Not being able to interpolate module's source location is a huge deal breaker for me. Any decent sized project that wants reusable parts would need something more flexible than hardcoding the files' locations.

Hi everyone! Thanks again for the great discussion here, and thanks to everyone for confirming and clarifying their different use-cases.

I've captured the two big ones we discussed before in their own issues, so we can have a more focused discussion about each of them separately:

  • #15613: Changing module version numbers without editing config
  • #15614: Passing credentials for module sources without putting them in config

The first of these has some notes about a possible design building on some internal discussions we'd had on this subject. The second doesn't currently have a design proposal attached, but we can discuss some more the requirements and see if we can get to one.


Regarding @MichaelDeCorte's use-case of module sources that aren't relative to the source module, it is intentional that modules are specified relative to one another when they appear in the local filesystem, since we believe that reduces coupling by avoiding the modules needing to "know" where their root is. At this time I don't expect we will make changes to support absolute paths here, since that would complicate the model and add more different situations to document and test.

▶ [Short problem]: From the module sources text above, list every token that starts with # or @.

▶ [Material]:
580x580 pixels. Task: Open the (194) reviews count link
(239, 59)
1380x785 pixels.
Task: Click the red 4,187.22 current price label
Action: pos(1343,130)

▶ [Answer to the exercise]: #15613, #15614, @MichaelDeCorte